People, relatives, professionals and staff felt that the service was extremely well led. The provider, registered manager and staff actively promoted a positive, inclusive and open culture; this approach had a positive impact on the quality of the service people received. The structure of the service worked for people, so that locality managers were always available to support staff and people when needed. The service worked in conjunction with other organisations to improve care for people with a learning disability. There were robust quality assurance systems in place which monitored the service, identifying potential areas for improvement, and actions were taken to improve these.

Staff were highly motivated, worked well as a team and shared a common ethos of providing high quality, compassionate care with regard to people's individual wishes and support needs. Staff were valued, well supported and supervised by the management team.

Feedback from people, relatives and professionals described the service as excellent, one which exceeds expectations, outstanding and the best in the local Area.

There was a people council and the local representative worked in the local office. The Council was an elected body of people Dimensions supported that met four times a year on its own and twice with the Dimensions Board. Feedback from a local level had influenced changes at an organisational and national level which had led to positive impacts on people’s lives.

Family charters were in place. These outlined a commitment to involve people’s families in exactly what they wished to be involved in. The registered manager sat down with families and reviewed these on an annual basis to determine how much contact families wished to have with staff, the management, the organisation and what they may wish to be updated on.

People were supported by staff who received regular training specific to their needs. An inclusive and innovative appraisal system was used. These gathered feedback from people and the families about staff performance and the delivery of care which was then shared with staff and used to celebrate successes, develop and improve performance.

People and staff told us that the service was safe. Staff were able to tell us how they would report and recognise signs of abuse and had received safeguarding training. People were provided with information about how to keep safe and were asked their desired outcomes following any alert made.

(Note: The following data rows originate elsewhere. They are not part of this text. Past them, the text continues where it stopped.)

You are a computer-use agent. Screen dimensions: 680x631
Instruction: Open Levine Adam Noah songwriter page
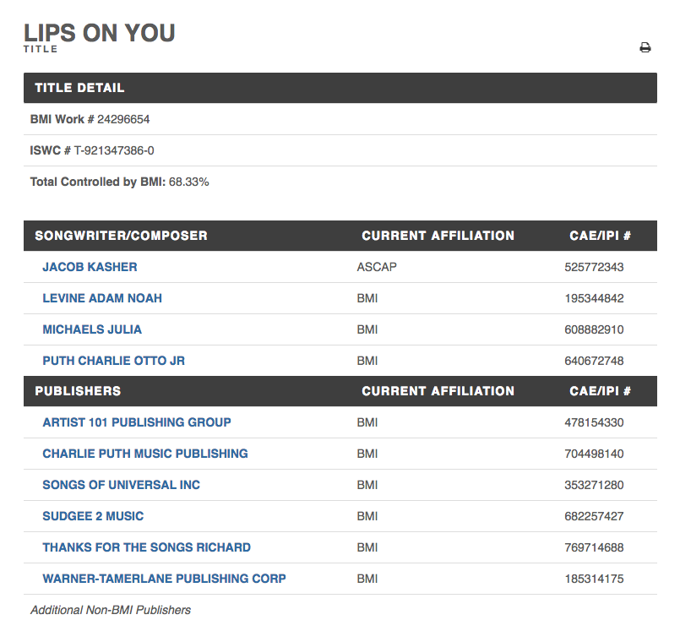pyautogui.click(x=102, y=298)
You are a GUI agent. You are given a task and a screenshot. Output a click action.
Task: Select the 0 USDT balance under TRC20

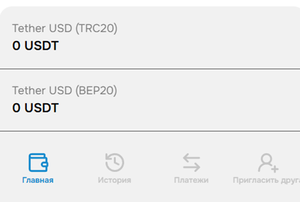(x=35, y=46)
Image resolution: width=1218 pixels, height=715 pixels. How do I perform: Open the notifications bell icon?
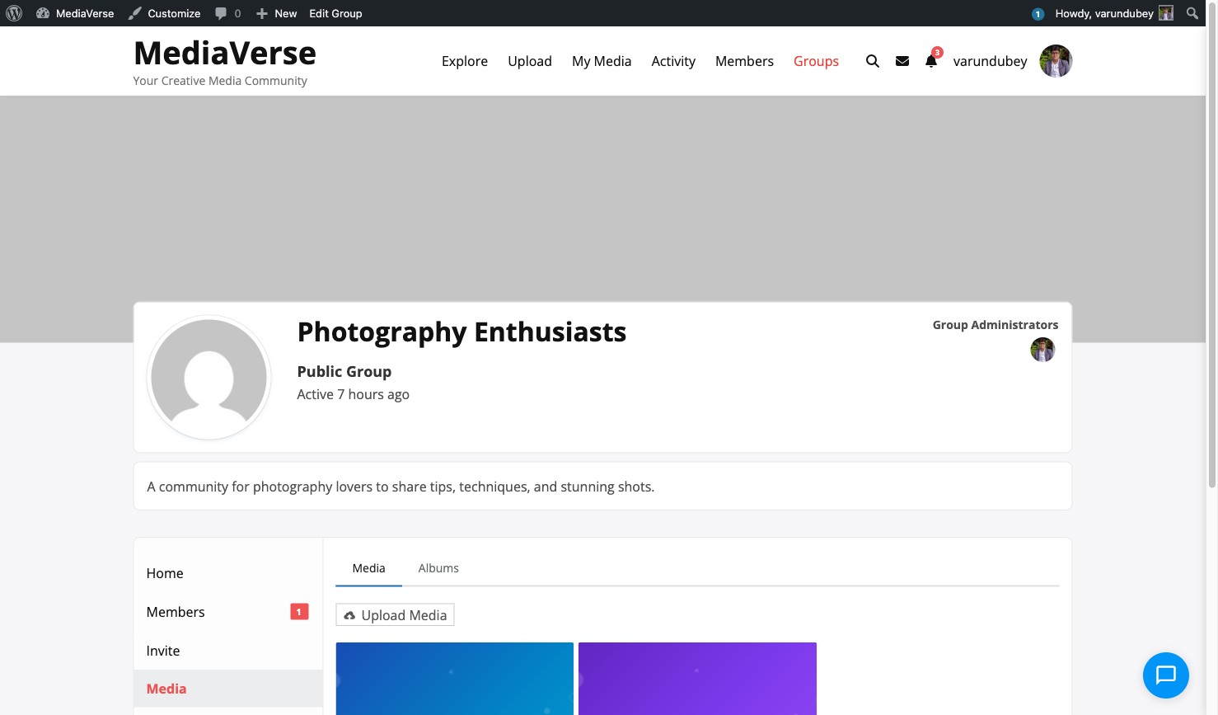pos(930,62)
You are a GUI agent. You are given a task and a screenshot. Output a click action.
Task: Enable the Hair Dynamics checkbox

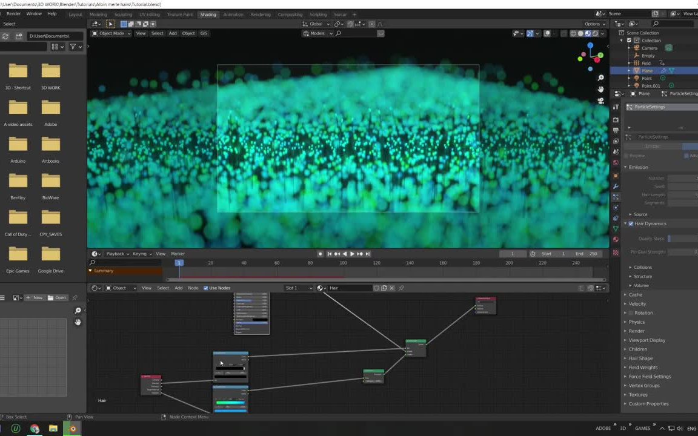pyautogui.click(x=631, y=223)
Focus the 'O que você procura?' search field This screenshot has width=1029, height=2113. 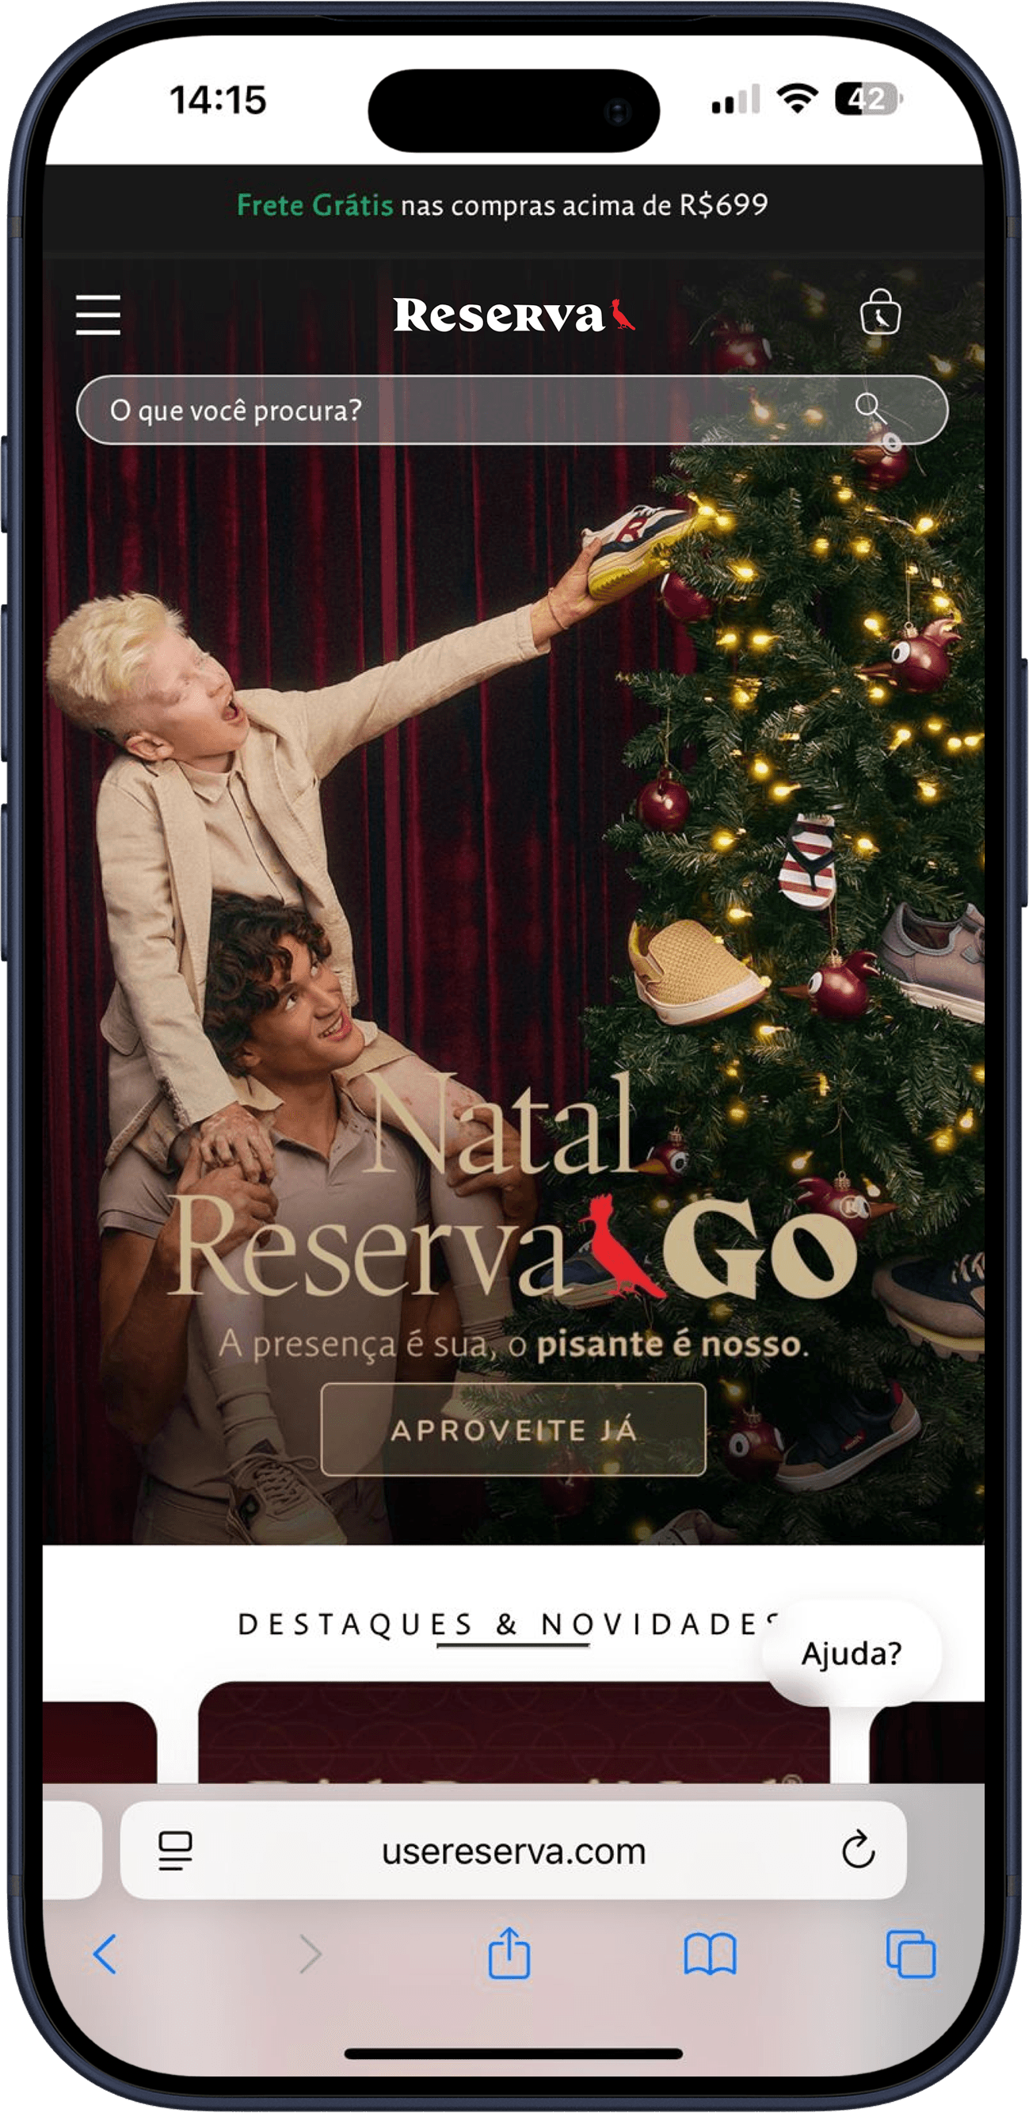coord(512,409)
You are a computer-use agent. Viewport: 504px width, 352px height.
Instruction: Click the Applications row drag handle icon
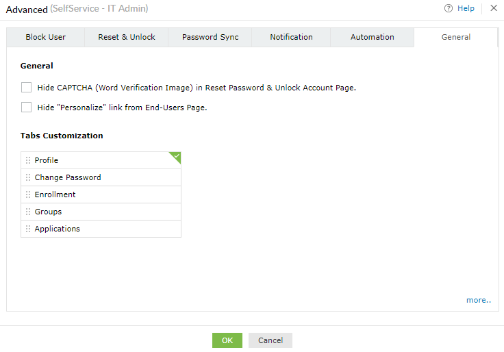(28, 229)
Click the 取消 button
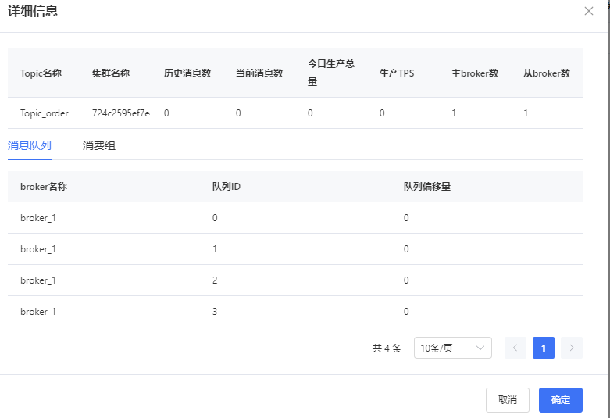Screen dimensions: 610x418 click(507, 399)
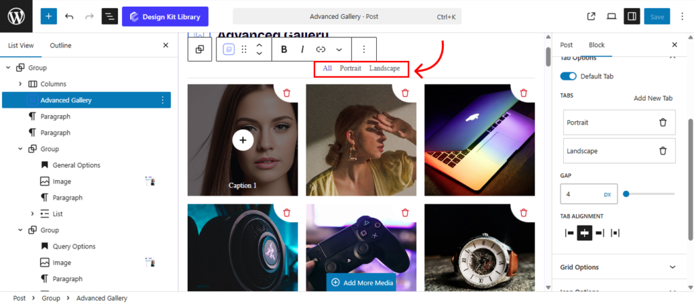694x304 pixels.
Task: Toggle the Settings sidebar panel icon
Action: pyautogui.click(x=631, y=16)
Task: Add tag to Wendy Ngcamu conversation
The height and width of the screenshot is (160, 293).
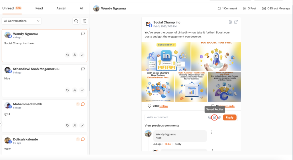Action: point(68,55)
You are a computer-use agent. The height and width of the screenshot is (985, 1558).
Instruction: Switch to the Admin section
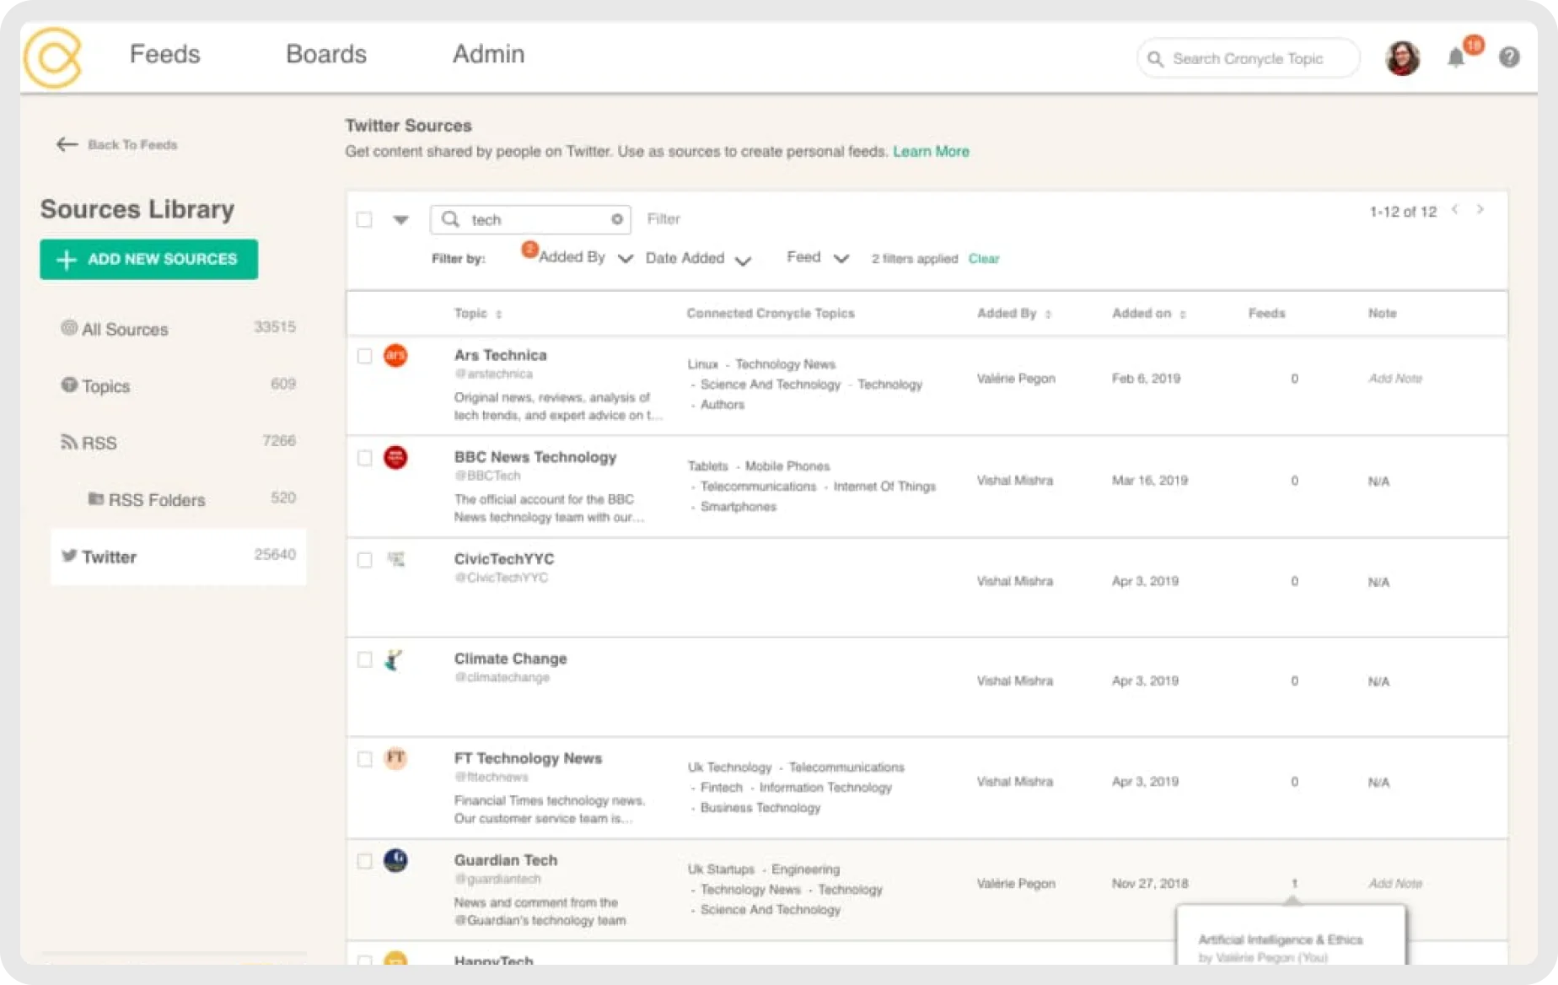click(488, 54)
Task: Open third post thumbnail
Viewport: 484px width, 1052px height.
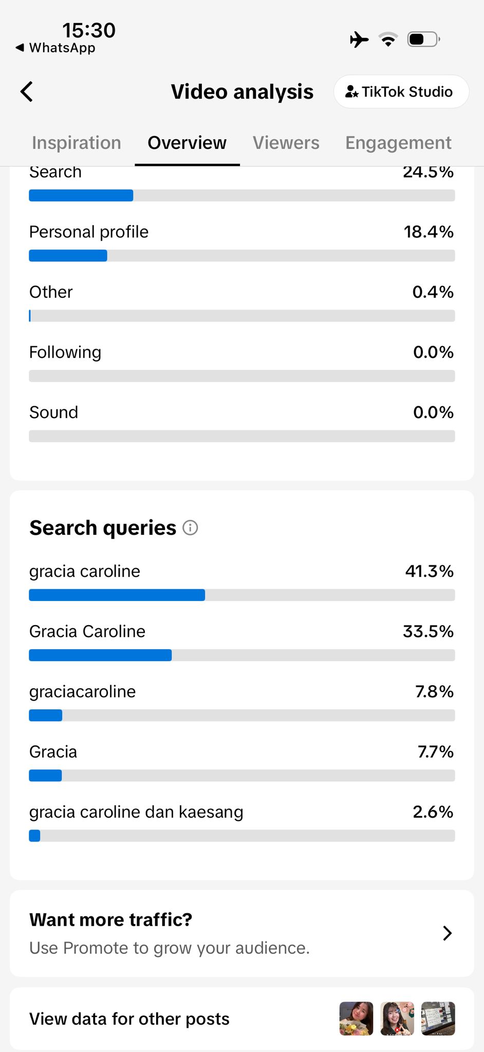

Risks to people were identified promptly and effective and robust plans were put in place to minimise these risks, involving relevant people, such as people's family members and other professionals. Effective positive behaviour support plans had been completed and were up to date. These gave staff clear guidance on how best to support people which had led to positive outcomes.

Staff were aware of the Mental Capacity Act and training records showed that they had received training in this. People’s records contained assessments of their capacity and where decisions had been made in people’s best interests around their care and treatment these were recorded.

Medicines were managed safely, securely stored in people’s homes, correctly recorded and only administered by staff that were trained to give medicines. Medicine Administration Records reviewed showed no gaps. This told us that people were receiving their medicines.

There was an infection control policy in place which staff were aware of to minimise the risk of infection.

People were supported with shopping, cooking and preparation of meals they chose in their home. The training record showed that staff had received food hygiene training.

People, relatives and professionals told us that staff were caring. During visits to people’s homes we observed positive interactions between staff and people. This showed us that people felt comfortable with staff supporting them.

People, staff and relatives were encouraged to feedback. We reviewed the findings from quality feedback questionnaires which had been sent to people and noted that it contained positive feedback.

Staff had a good understanding of their roles and responsibilities. Information was shared with staff so that they had a good understanding of what was expected from them.